Just this week in expat tax news, the Senate ratified four long-stalled tax treaty protocol updates for Spain, Japan, Luxembourg, and Switzerland. After years-long delays, nearly all Senators voted in favor of the ratification, with Mike Lee and Rand Paul voting against each; Dick Durbin voted against just the Luxembourg treaty. Find out the most important facts about this development in the tax treaty protocol.
What Are Tax Treaties?
Tax treaties exist between the US and other countries in order to determine to which country taxes are owed. Specific tax treaties may have other helpful benefits for expats, too. They reduce instances of double taxation, and in the opinion of some politicians, increase international trade and investment, and decrease tax fraud due to easier info sharing. When tax treaties stall out in Congress as these four did, it can cause extra expense, hassle, and double taxation to individuals and businesses abroad.

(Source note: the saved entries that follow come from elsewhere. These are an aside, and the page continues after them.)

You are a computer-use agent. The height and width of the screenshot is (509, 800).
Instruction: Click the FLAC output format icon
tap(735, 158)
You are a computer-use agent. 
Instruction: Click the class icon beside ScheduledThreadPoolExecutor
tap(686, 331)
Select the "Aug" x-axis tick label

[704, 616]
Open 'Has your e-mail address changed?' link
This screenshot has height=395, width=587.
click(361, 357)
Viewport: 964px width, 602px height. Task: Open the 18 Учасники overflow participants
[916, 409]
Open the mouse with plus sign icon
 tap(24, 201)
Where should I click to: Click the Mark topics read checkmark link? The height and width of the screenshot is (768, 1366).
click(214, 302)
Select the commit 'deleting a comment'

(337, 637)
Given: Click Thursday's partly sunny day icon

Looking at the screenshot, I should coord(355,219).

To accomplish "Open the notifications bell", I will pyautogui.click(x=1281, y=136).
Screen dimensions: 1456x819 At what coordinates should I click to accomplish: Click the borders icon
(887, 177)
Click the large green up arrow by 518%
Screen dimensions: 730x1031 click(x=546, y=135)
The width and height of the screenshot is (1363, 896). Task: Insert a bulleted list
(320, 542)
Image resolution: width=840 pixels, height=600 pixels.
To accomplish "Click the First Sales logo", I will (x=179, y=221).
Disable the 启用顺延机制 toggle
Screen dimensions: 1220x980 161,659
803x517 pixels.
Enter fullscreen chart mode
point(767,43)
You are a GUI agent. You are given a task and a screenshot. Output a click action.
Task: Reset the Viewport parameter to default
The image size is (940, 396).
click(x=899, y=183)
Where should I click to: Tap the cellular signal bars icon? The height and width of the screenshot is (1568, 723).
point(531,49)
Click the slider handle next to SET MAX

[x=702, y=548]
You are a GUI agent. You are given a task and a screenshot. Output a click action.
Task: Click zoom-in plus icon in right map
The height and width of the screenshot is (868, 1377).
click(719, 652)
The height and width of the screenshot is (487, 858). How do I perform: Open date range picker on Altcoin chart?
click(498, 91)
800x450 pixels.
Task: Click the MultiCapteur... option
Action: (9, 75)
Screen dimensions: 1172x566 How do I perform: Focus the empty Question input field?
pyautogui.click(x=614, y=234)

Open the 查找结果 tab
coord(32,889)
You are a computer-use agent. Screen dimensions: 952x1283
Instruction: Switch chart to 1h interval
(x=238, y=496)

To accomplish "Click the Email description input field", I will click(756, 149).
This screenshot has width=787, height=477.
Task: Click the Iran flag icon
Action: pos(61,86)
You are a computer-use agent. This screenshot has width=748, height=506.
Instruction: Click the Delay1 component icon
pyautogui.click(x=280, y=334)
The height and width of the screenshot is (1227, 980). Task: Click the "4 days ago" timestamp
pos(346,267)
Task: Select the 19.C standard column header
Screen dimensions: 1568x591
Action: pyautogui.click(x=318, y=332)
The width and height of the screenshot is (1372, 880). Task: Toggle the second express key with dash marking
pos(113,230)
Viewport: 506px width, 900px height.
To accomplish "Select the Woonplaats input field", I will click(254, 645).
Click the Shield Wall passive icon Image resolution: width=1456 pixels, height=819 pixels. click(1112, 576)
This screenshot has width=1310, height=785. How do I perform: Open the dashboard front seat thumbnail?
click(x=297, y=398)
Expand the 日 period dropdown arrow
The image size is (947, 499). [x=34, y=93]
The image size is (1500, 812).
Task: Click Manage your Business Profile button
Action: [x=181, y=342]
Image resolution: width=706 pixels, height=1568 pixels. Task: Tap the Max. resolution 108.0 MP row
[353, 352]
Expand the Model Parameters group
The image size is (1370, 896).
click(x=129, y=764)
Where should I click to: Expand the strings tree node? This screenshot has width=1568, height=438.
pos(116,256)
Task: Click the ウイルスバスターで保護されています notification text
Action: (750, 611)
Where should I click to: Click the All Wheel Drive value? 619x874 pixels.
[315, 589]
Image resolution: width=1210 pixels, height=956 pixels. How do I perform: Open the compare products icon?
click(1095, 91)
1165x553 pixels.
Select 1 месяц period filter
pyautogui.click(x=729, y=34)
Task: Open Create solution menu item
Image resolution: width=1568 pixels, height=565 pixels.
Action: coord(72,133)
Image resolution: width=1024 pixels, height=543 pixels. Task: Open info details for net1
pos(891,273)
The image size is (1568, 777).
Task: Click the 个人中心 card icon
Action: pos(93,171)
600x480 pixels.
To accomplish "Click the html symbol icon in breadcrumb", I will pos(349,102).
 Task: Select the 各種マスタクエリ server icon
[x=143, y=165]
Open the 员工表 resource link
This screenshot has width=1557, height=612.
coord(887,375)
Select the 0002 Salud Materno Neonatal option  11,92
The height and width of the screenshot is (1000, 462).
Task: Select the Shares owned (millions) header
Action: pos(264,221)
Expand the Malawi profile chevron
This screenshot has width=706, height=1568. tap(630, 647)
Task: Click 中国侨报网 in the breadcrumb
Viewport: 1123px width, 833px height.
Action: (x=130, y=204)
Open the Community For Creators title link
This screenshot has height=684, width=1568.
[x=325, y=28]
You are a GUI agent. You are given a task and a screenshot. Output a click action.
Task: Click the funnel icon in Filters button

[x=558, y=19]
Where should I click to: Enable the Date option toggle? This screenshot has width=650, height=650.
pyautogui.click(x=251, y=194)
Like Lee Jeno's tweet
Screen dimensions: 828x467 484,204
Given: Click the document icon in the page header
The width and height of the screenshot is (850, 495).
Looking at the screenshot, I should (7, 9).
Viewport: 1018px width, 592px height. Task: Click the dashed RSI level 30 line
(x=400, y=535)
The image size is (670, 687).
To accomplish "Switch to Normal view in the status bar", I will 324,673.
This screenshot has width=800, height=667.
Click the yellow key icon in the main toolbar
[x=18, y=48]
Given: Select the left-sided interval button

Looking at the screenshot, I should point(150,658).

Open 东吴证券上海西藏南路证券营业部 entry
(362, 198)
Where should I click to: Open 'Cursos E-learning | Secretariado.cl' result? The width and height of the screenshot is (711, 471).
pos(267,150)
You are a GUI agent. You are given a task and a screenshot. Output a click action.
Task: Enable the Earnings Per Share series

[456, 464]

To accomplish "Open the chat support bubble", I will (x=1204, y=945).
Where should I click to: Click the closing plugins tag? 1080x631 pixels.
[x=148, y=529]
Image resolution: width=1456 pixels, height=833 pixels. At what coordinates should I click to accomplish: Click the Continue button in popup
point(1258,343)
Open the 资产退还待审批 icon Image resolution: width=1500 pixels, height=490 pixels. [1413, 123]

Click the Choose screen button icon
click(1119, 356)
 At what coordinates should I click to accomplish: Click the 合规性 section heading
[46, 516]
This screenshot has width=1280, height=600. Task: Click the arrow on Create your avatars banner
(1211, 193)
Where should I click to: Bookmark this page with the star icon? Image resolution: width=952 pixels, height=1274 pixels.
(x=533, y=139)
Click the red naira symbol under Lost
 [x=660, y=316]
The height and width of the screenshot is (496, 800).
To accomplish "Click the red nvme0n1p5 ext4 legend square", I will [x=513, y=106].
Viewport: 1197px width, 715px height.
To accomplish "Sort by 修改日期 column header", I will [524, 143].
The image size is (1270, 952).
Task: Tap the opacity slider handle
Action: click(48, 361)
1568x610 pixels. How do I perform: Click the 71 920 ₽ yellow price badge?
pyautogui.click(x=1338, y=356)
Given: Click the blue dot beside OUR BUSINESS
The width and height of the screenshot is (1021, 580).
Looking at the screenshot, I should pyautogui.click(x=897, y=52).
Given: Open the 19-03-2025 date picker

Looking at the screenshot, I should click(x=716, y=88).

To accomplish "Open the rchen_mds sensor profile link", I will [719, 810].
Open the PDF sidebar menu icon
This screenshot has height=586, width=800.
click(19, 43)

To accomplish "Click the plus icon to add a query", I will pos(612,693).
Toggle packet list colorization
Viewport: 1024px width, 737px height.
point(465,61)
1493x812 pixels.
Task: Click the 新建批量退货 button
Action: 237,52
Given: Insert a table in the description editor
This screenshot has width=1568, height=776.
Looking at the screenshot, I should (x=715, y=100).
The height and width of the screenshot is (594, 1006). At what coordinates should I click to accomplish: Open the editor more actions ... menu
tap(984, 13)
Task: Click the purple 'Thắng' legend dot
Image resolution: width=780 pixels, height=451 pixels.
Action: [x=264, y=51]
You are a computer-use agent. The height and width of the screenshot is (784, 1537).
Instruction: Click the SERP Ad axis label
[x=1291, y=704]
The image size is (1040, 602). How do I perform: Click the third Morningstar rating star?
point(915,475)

If you live in a country that has a tax treaty with the US, you would complete Form 8833 (Treaty-Based Return Position Disclosure) and return it with your Federal Tax Return. Failure to file this form and disclose the treaty position can result in a $1,000 fine. Using the full benefits of the tax treaty can be complicated, however, so it is best to work with a professional who specializes in expat taxes.
How Are the Tax Treaties Being Updated?
Many of the treaties include provisions to shrink withholding taxes, and others include terms that will resolve tax disputes more swiftly. To speed up the resolution process, arbitration will be mandatory for any disputes that aren’t resolved by a tax authority within two years.
Why Was the Ratification Stalled in the Senate?
Nay-saying Senators – primarily Rand Paul – cited concerns about the privacy of taxpayers as their main reason for resistance. The tax treaties stipulate a specific process to request additional information about taxpayers for whom more information is needed in order to implement the treaty provisions. However, the information-sharing provisions of tax treaties are what make the system possible for both countries. Paul’s opposition meant the updated protocols did not unanimously pass, so they required floor time in the Senate, and thus an extensive deferment occurred.
Dick Durbin opposed the updates due to the long wait, as some treaties were decided ten years ago.
A Look Ahead at Expat Tax News: What’s Next for Tax Treaties?
A few other countries’ tax treaty updates have been submitted to the Senate but have not yet been ratified: Poland, Chile, and Hungary. The Senate Foreign Relations Committee passed all seven of these treaties back in 2015, and they have been awaiting ratification ever since. The treaties were negotiated years before that. However, hopefully, the Senate will use the current momentum to pass Poland, Chile, and Hungary’s treaties, and end the long wait for ratification and the stress it adds for individuals and businesses abroad. But before they are passed, the Treasury Department is checking to ensure they don’t go against certain parts of the recent tax reform. We’ll keep you posted on any more developments in the tax treaty protocols as they happen.